THE LYING GAME (Lying Game #1)Sara Shepard
Young Adult
307 pages
Harper Teen
Releases December 7th
Received from publisher via NetGalley
THE STORY
Emma's life is far from perfect. So far from perfect it's almost laughable really. Abandoned by her mother at a young age, she's been bounced from one foster home to the next, and now is just weeks away from turning eighteen and becoming responsible for herself. In a bid to get her removed from her latest family early, her foster brother shows his mother a video of a young woman who looks identical to Emma getting strangled and slumping lifeless in a chair, only to open her eyes a few minutes later. Left to assume Emma's into some less than savory activities, her foster mother asks that she leave immediately.
Completely shocked by the girl on the video and with nowhere to go, Emma contacts and sets out in search of Sutton Mercer, the young woman who shares her face. Thinking it's a twist of fate and she's about to meet a long lost twin, Emma arrives in Sutton's hometown only to find no sister waiting for her. Sutton's friends and family mistake Emma for her twin, no one apparently aware Sutton is missing, and she's quickly swept up in a life unlike anything she's ever known.
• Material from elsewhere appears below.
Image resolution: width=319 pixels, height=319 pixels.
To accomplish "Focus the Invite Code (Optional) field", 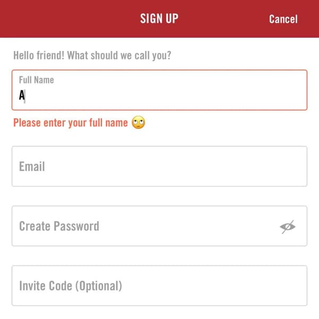I will [160, 286].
Just as Emma's life was never easy, she quickly learns Sutton had quite a few problems of her own. As the ringleader of a group of cruel and selfish girls, Sutton had a multitude of individuals with innumerable reasons to wish her harm, and Emma struggles to figure out who might have taken a simple prank too far and actually ended Sutton's life, as it's clear she's not coming back. More alone than ever despite being surrounded by the seemingly ideal life, Emma burrows deeper into the background of a sister, a stranger, and an apparent murder victim.
MY THOUGHTS
Twisted and deeply knotted with strand after strand of possible truths, The Lying Game is a story in which there are no certainties no matter how often our mind assures us things are what they appear to be. We travel forward with Emma, supposedly in a straight line, only to find at some point along the way we've rounded multiple corners without our knowledge and are no longer progressing along the same route we started. We are but rats in a maze, hapless and floundering, as Ms. Shepard erects walls and positions them accordingly, forcing us to follow her desired route as she leads us deeper into the murky interior of a mysterious labyrinth full of secrets, mistakes, and unknown adversaries. The correct path, the one lined with the answers we seek, is nothing but conjecture and the theories we concoct with every morsel of information we stumble across are as thin as gossamer threads, fleeting in and out of plausibility the farther in the maze we trudge.
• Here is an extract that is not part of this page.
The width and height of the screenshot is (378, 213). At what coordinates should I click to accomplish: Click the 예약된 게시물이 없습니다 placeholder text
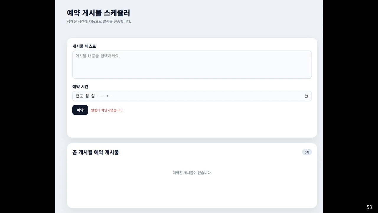pos(192,173)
This story is unique in its telling, giving us a third person point of view as we follow Emma's assimilation into a life not her own, but this perspective is interrupted intermittently by flashes of first person thoughts and memories from Sutton herself. Sutton, in spirit form, is in fact our narrator, attached to Emma in a way where she can only see and hear the things Emma does and has little to no memory of the events leading up to her death. Thus we are granted access to both sisters, each revealing pieces of Sutton's life to us from drastically different perspectives–an outsider's questions and musings stem from Emma, and limited but extremely telling remembrances occasionally flow from Sutton. Emma's unfamiliarity with Sutton makes her impressionable, with little choice other than to believe the evidence she uncovers, and when her observations are combined with Sutton's muddled recollections of the girl she used to be, we are given a more thorough, though not necessarily clearer, understanding of one Sutton Mercer. Left alone with Emma, we might believe as she believes and follow the logic we are presented, but with the addition of a disembodied and amnesiac Sutton, we are forced to question, suspect, and theorize far more deeply and abstractly.
Sutton is a completely fascinating young lady, one who's personality is fundamentally split in two as a result of her death. One the one hand, we have the girl Emma is impersonating, a callous, egocentric and somewhat diabolical little girl leading a charmed life. Then there's the spirit of Sutton, a repentant and confused woman who seems as horrified as Emma by the truths revealed about herself. We want badly to believe in deceased Sutton, to view her with sympathy for the fate she's apparently suffered, but there's a lingering sense of disquiet and a residue from her previous life that yet clings to her, refusing to let us drop our suspicions entirely. Every little detail seems to be part of a larger game, forcing us to question whether we are side by side with friend or foe and whether we are chest deep in trouble with victim or villain.
The more information we are provided, the more the faith in our previous knowledge wavers until we reach an ending that brings us full circle yet sets us firmly back on square one. The Lying Game is a three hundred page question mark, one that appears to be slowly unraveling a truly puzzling set of circumstances, but is ultimately weaving more complicated knots, each more difficult to untie than the last. With the turn of the first page, we effectively set our first chess piece on the board, indicating the game has begun and we are now at the mercy of the moves and whims of a very intimidating opponent in Ms. Shepard. I never have been one for losing, so bring on book two, my game face is now firmly in place.